Giving up 5 goals is almost certainly going to look bad next to the expected goals, and this game is no exception. Winnipeg had 52 unblocked shot attempts that totalled 3.3 xG. However, removing the xG from 2 Talbot rebounds and replacing with expected rebounds drops that to about 3 xG. However, this game demonstrates specific weaknesses of the model but can also show how the model compensates for that lack of information.

The goal highlights are pretty much a list of things expected goal model can miss:

  1. Goal 1: A 3-on-1 off the rush, a pass from the middle of the ice to a man wide-open to the side of the net. Unfortunately, play-by-play picks up no prior events and the xG model scores it as seemingly low 0.1 xG, recognizing only a wrist-shot 9ft away from a sharper angle. Frankly, this was a slam dunk, even if Talbot adjusted his depth to play a pass, the shooter had time and space in the low slot.
  2. Goal 2: A turnover turns into cross-ice pass and immediately deposited for a goal. Fortunately, the turnover is recorded and the angular velocity can be recorded. This is scored as 0.19 xG, which seems low watching this highlight, but has to be representative of all chances under this circumstances and most aren’t executed so cleanly. Still probably low.
  3. Goal 3: A powerplay point shot is deflected.
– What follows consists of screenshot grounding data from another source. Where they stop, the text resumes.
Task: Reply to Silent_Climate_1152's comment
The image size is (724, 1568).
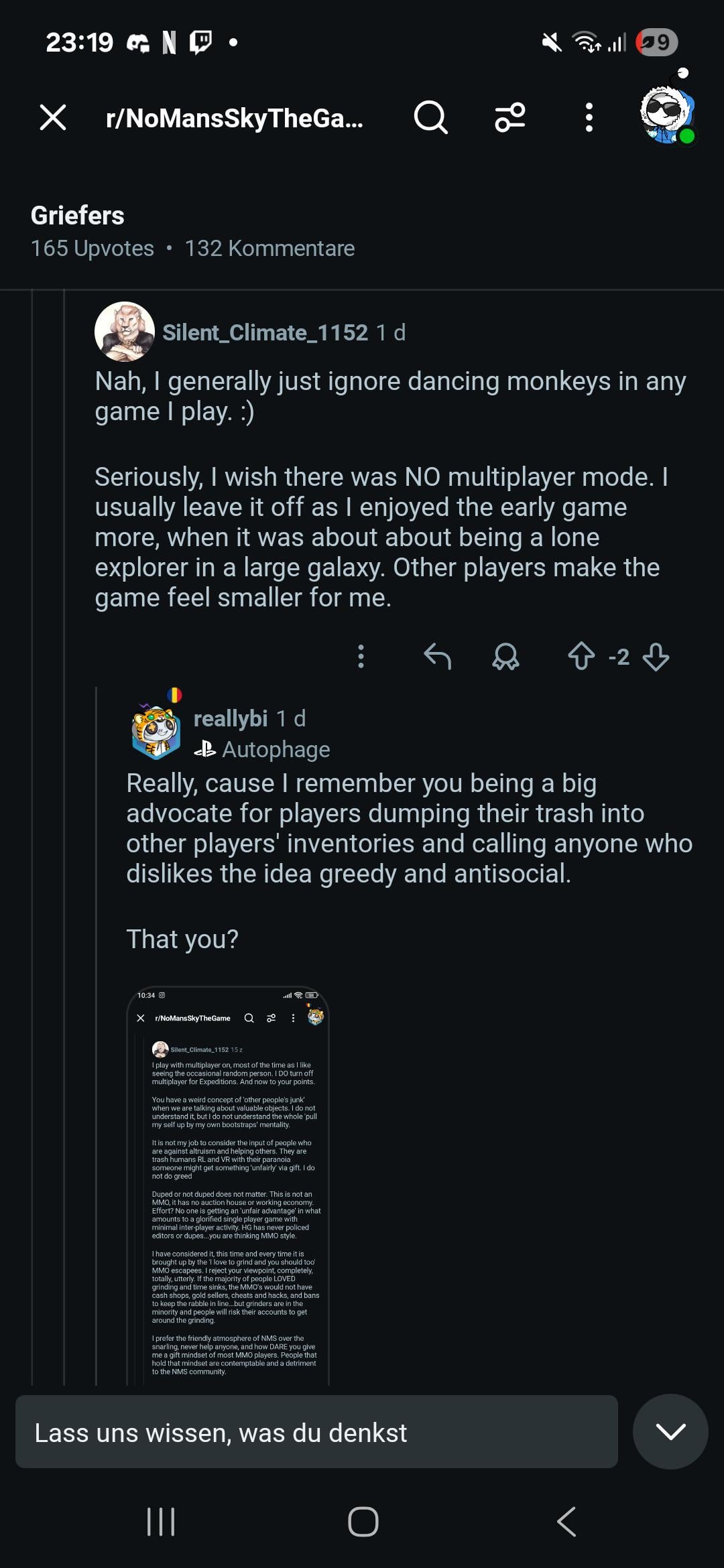Action: pyautogui.click(x=438, y=657)
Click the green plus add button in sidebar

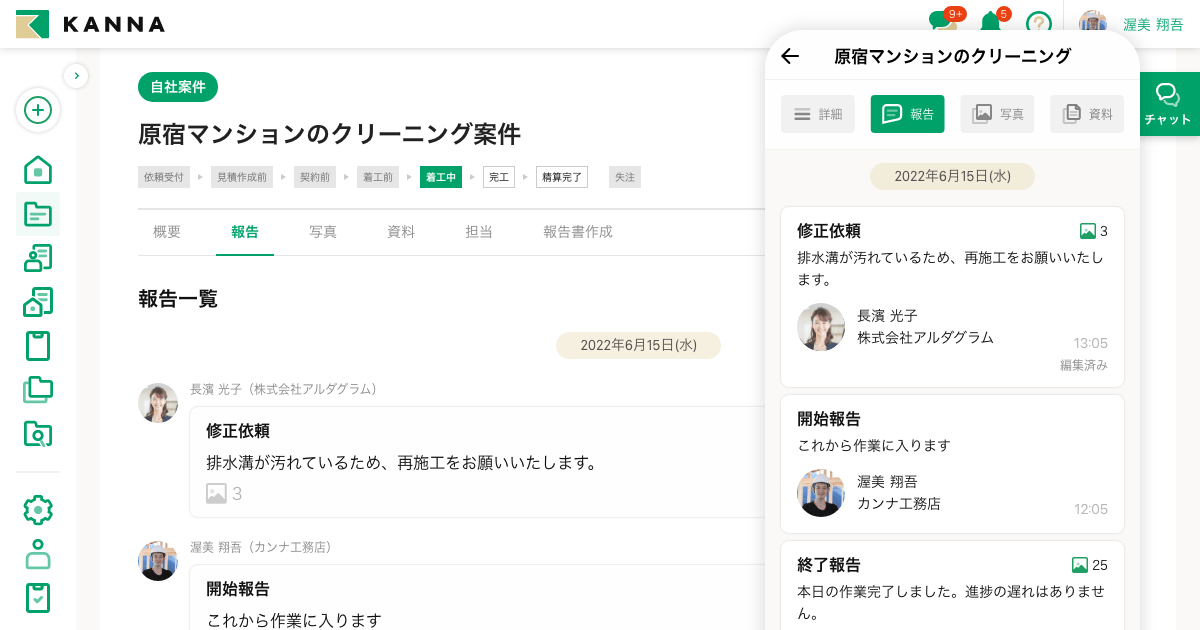tap(38, 110)

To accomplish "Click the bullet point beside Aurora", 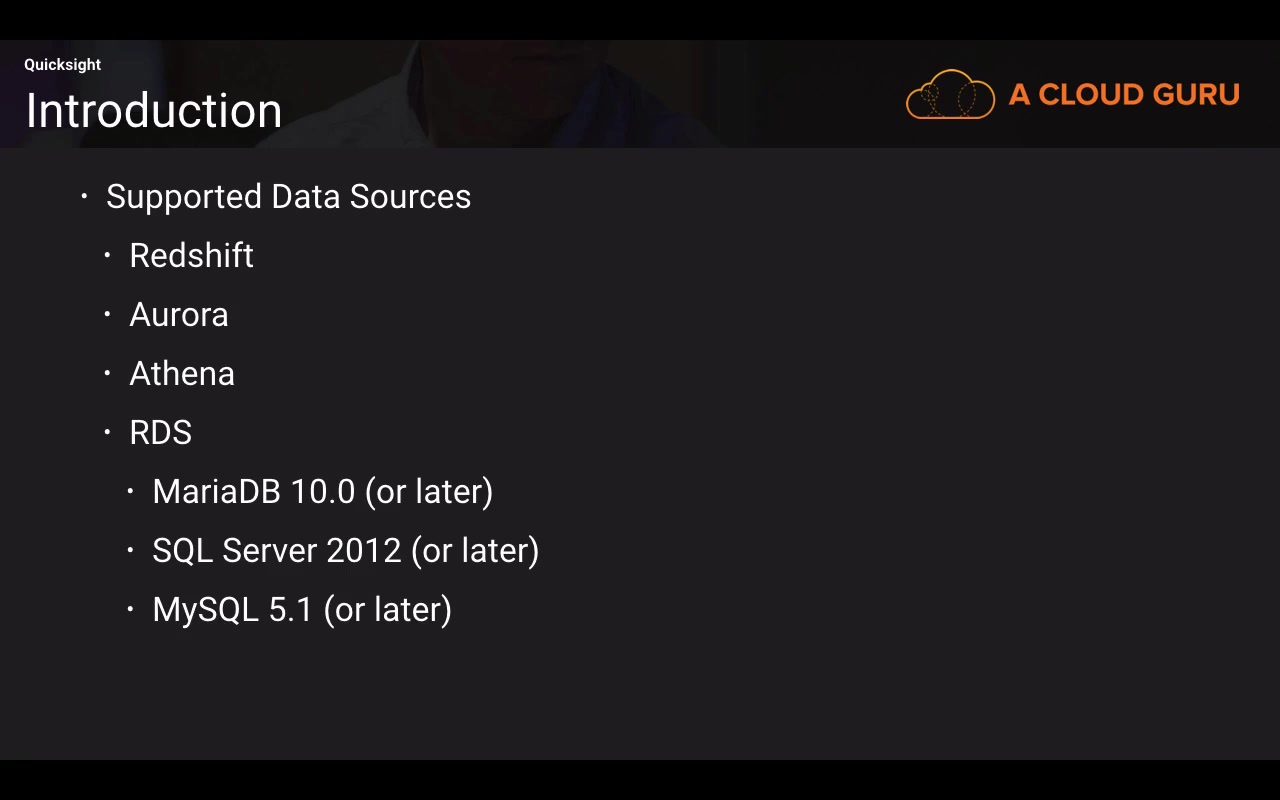I will click(x=107, y=314).
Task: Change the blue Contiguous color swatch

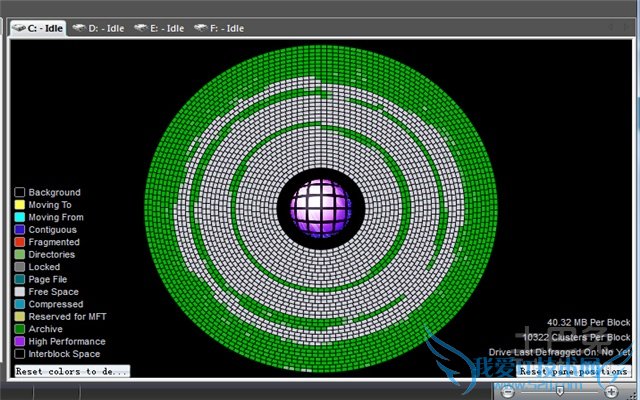Action: [19, 230]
Both of these factors put this shot at 0.17 xG. This is decently accurate, the deflection had to skip off the ice and miss Talbot’s block, if that point shot is taken 100 times, scoring on that deflection about 20 times sounds about right. Also note there’s some traffic, which in a perfect world would be quantified properly and incorporated in the xG model.
  4. Goal 4: A pass from the half wall to a man wide open in front of the net. This is scored as a 0.16 xG, a deflection tight to the net after an offensive zone turnover. However, this is more of a pass than true deflection, neither passer nor shooter was contested and I would think that they would convert more than 16 times if given 100 opportunities.
  5. Goal 5: A rush play results in a cross-ice pass and a shot from the hashmarks. Talbot makes the original save, but the rebound is immediately deposited into the net. The rebound shot, changing angle rapidly, is scored as 0.43 xG. However, that rebound is conditional on Talbot not deflecting the puck into the corner so the play is scored from the original shot: 0.15 xG on the original shot plus 0.02 xG on a potential rebound – a 6% chance of a rebound times the observed goal probability of a rebound, 0.27%.
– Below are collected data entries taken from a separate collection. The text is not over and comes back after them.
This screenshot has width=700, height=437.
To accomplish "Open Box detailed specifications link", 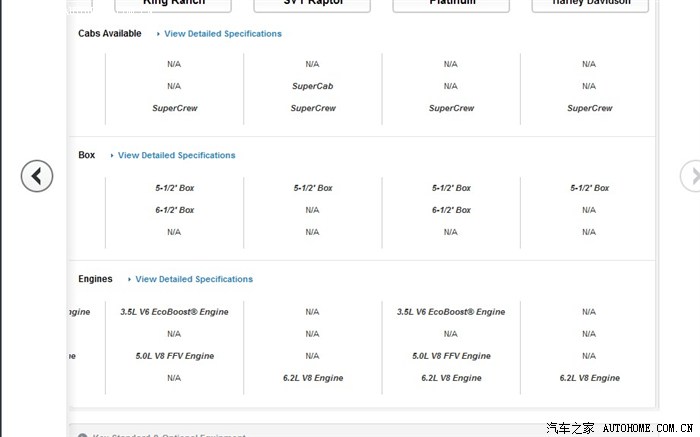I will (x=177, y=156).
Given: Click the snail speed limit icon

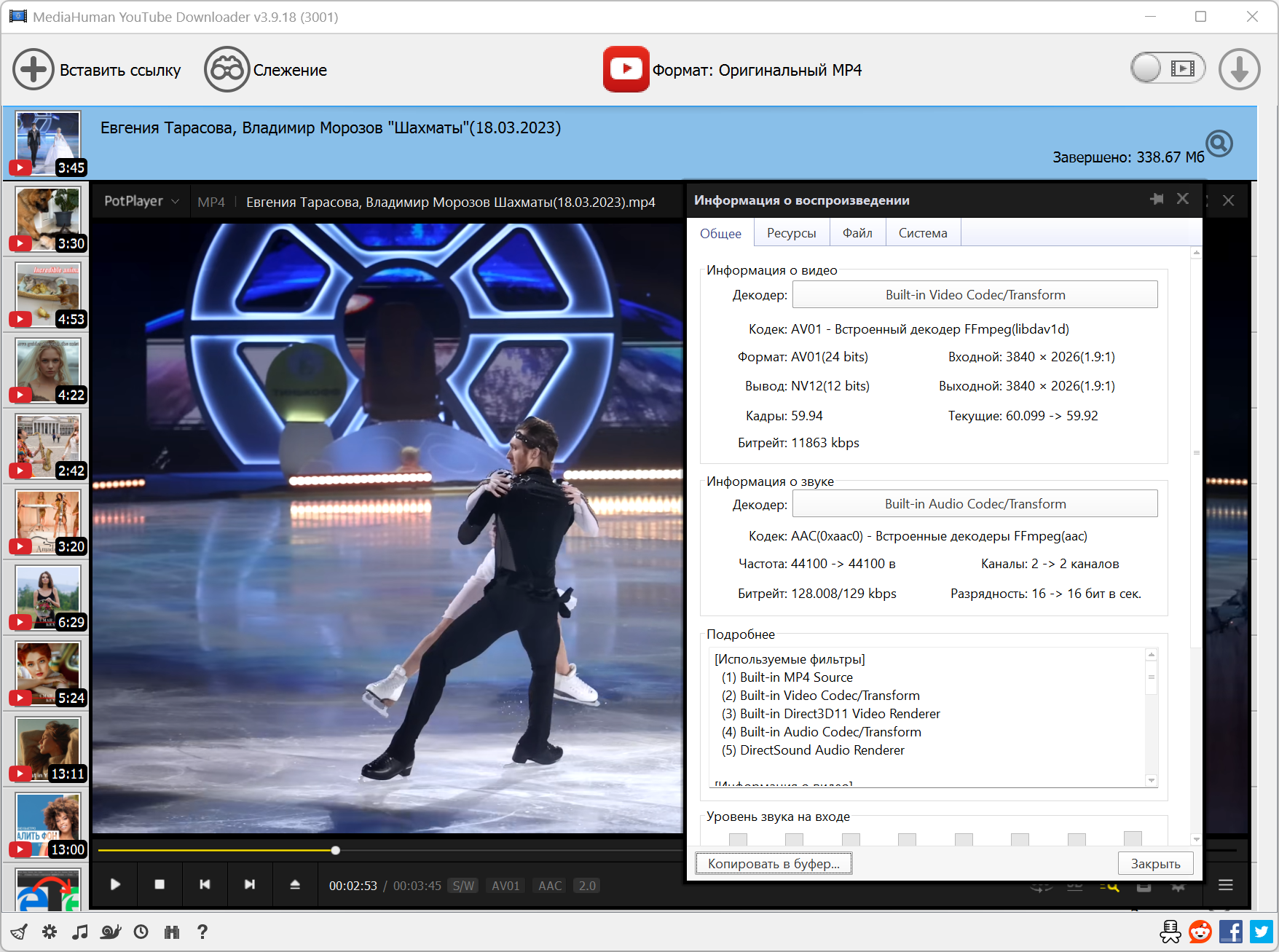Looking at the screenshot, I should pyautogui.click(x=111, y=932).
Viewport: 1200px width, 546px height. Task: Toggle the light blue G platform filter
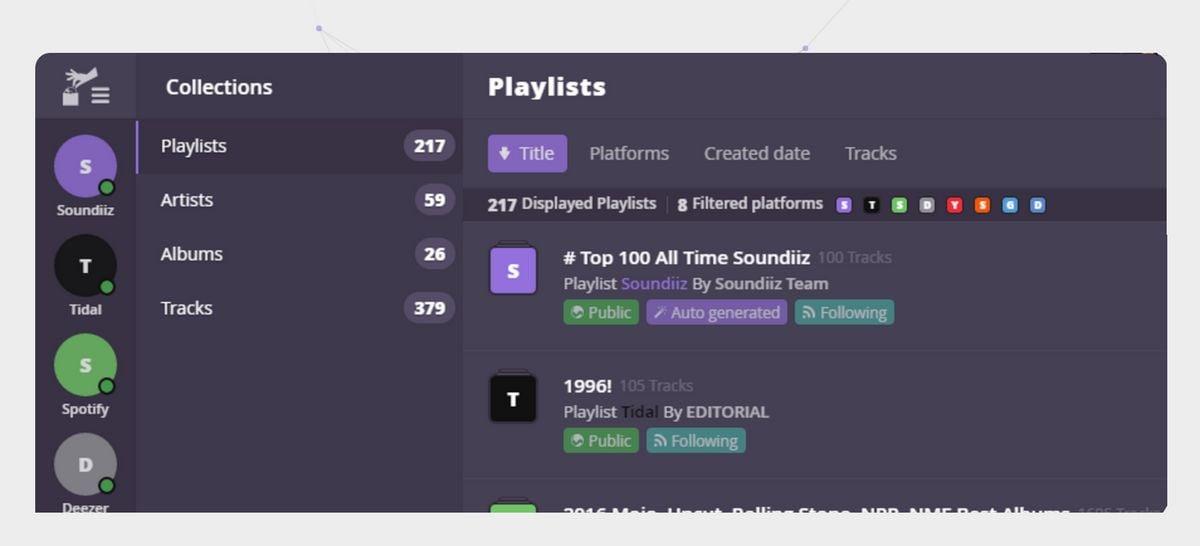pyautogui.click(x=1010, y=205)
A spreadsheet containing each shot against Talbot from this game and relevant variables discussed above can here found here or click the image below. The mean non-rebound shot is 0.057 xG, so the actual goals are scored as 2 to 7 times more likely to be goals as average shots – not bad.

Shot by shot xG

Backing the Bus Up

On the surface, the expected goals assigned to each of these goals are low. A lot of this is confirmation bias – we see the goal, so the probability of a goal must have been higher, but in reality, pucks bounce, goalies make great saves, and shots miss the net.

However, we’ve identified additional factors, that if properly quantified, would increase the probability of a goal for those specific shots. There are extremely exciting attempts to gather this data, (specifically tapetotapetracker.com, released at the beginning of 2018, which if properly supported would reach the necessary scale, but still might require some untangling of biases much like shot location[2]) though still in their infancy and certainly not real-time. Advanced video tracking software would also accomplish the same thing, but not necessarily public or comprehensive.
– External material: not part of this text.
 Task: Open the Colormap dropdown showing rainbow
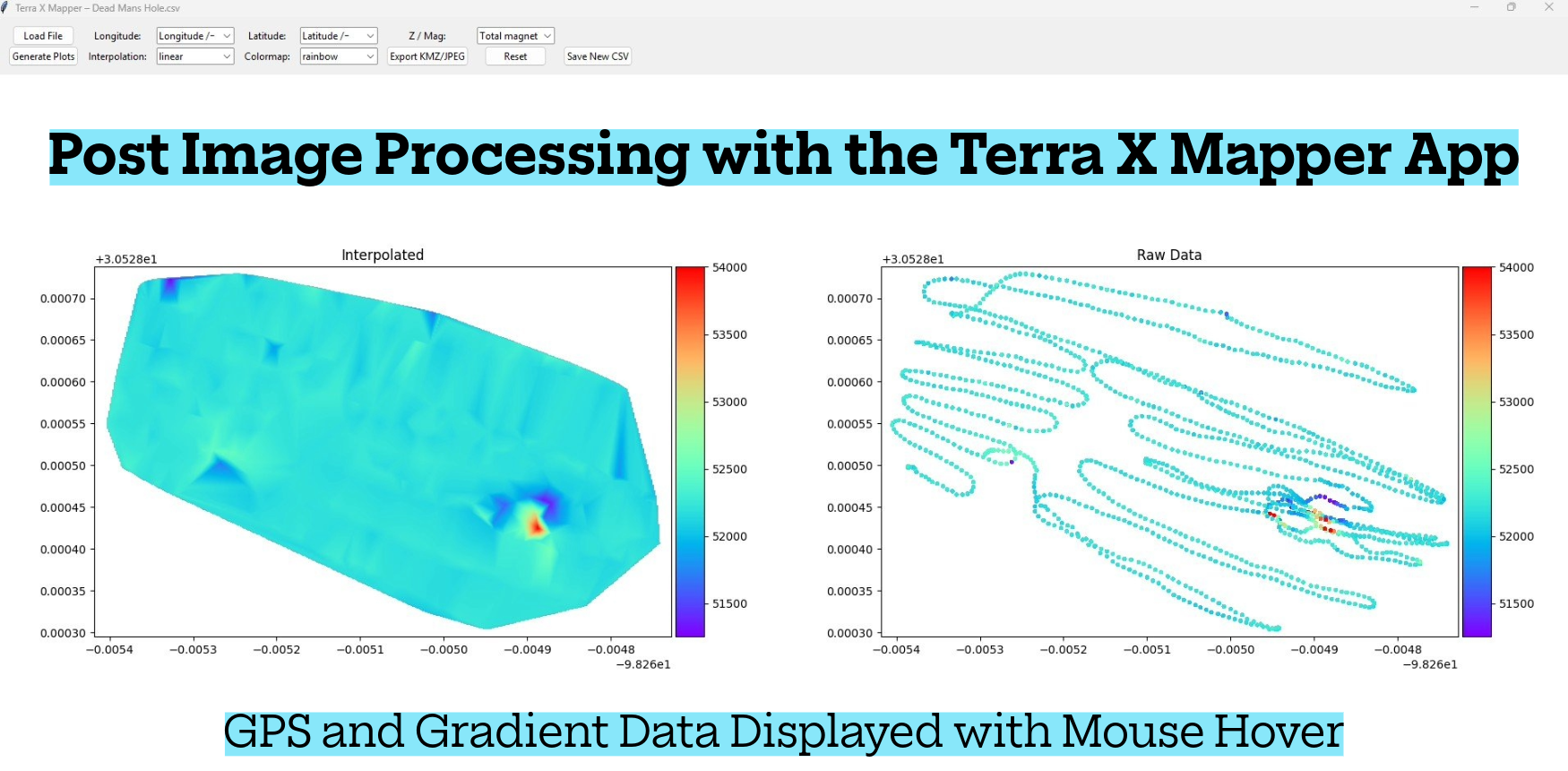pos(338,56)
So what does the model do without that helpful information? In the specific goals discussed, the model is conservative, under-estimating the ‘true’ probability of a goal, but across all shots, the number of expected goals roughly equal the number of goals.[3] This means that impactful, but latent events, like cross-ice passes and screens, are effectively dispersed over all shots.

We assume a un-screened shot from the blueline will be saved 999 times out of 1000 (implying 0.001 xG), but the model, not knowing if there’s a screen or not, might assign an xG of 0.03, an average of all scenarios where there may be a screen. This might increase to 0.05 xG if the shooter has a powerplay, or 0.08 xG if there’s 2-person advantage, since the probability of a sufficient screen increases. Note that these model adjustments for powerplay shots are applied evenly to all shots on the powerplay, unable to determine which shots are specifically more dangerous on the powerplay, though a powerplay indicator may be interacted with specific discrete factors (i.e. PP+1 – slap shot, PP+1 – wrist shot, etc).

This is fine if the probability of a screen (or other latent factors) is about even across all teams. However, it doesn’t take much video analysis to know that this is almost certainly not the case. All teams gameplan to generate traffic and cross-ice passing plays, but some have the personnel and talent to execute better than others, while some teams have the ability to counter those strategies better. Some teams will over or underperform their expected goals partially due to these latent variables.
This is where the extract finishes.